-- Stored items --
● ● ● ● ● ● ●

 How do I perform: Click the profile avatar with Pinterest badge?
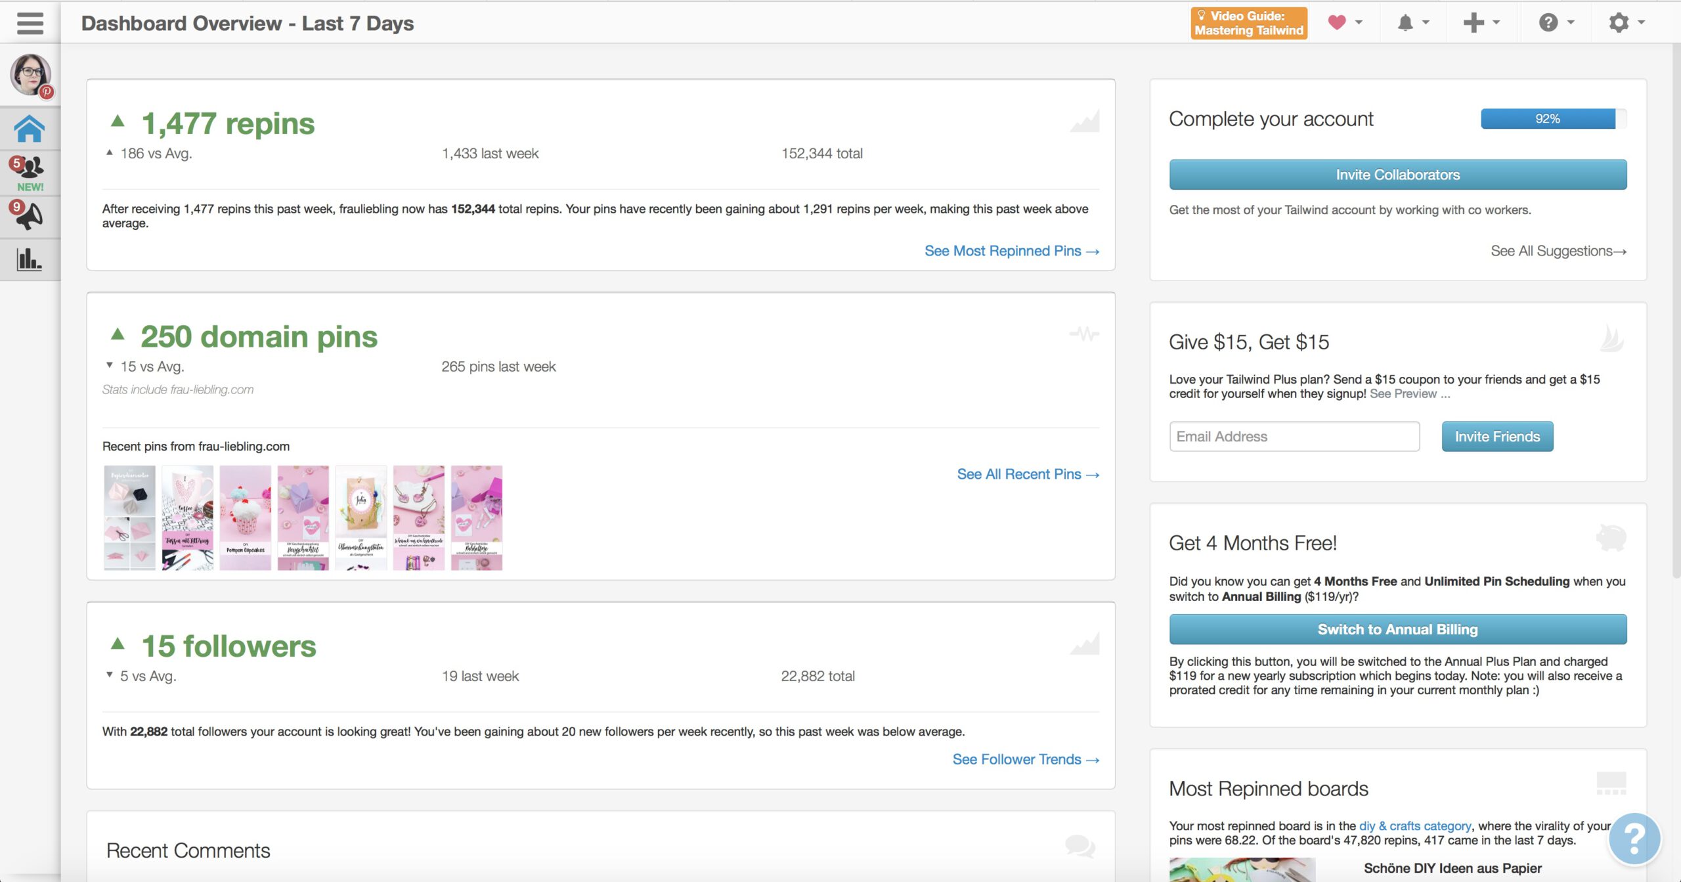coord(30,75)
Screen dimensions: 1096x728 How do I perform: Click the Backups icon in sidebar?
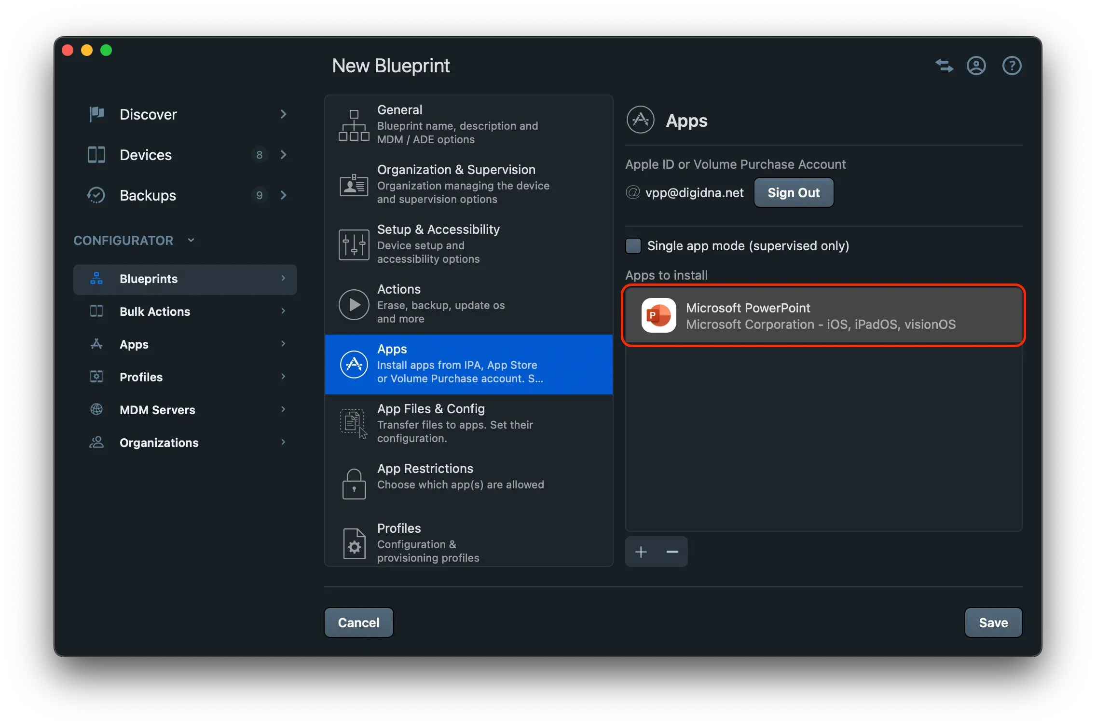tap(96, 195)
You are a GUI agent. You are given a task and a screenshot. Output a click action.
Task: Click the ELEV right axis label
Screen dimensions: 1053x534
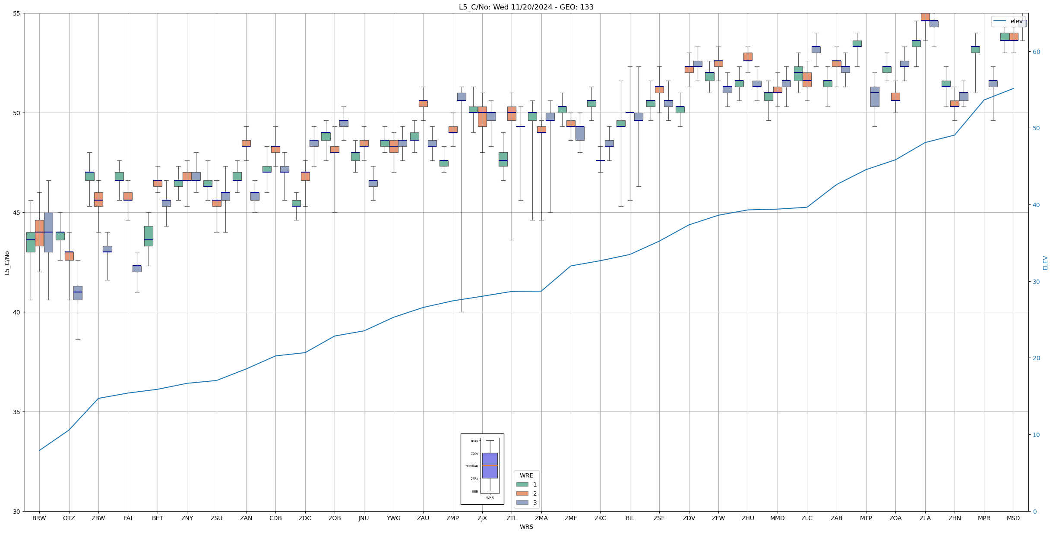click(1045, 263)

● ● ● ● ● ● ●

-- TASK ITEM --
Return all records above verbatim without their pictures.

-- RESPONSE --
 How do I perform: Click the profile avatar with Pinterest badge?
coord(30,75)
Screen dimensions: 1096x728 How do I perform: Click the Backups icon in sidebar?
tap(96, 195)
You are a GUI agent. You are given a task and a screenshot. Output a click action.
Task: Click the ELEV right axis label
Screen dimensions: 1053x534
click(1045, 263)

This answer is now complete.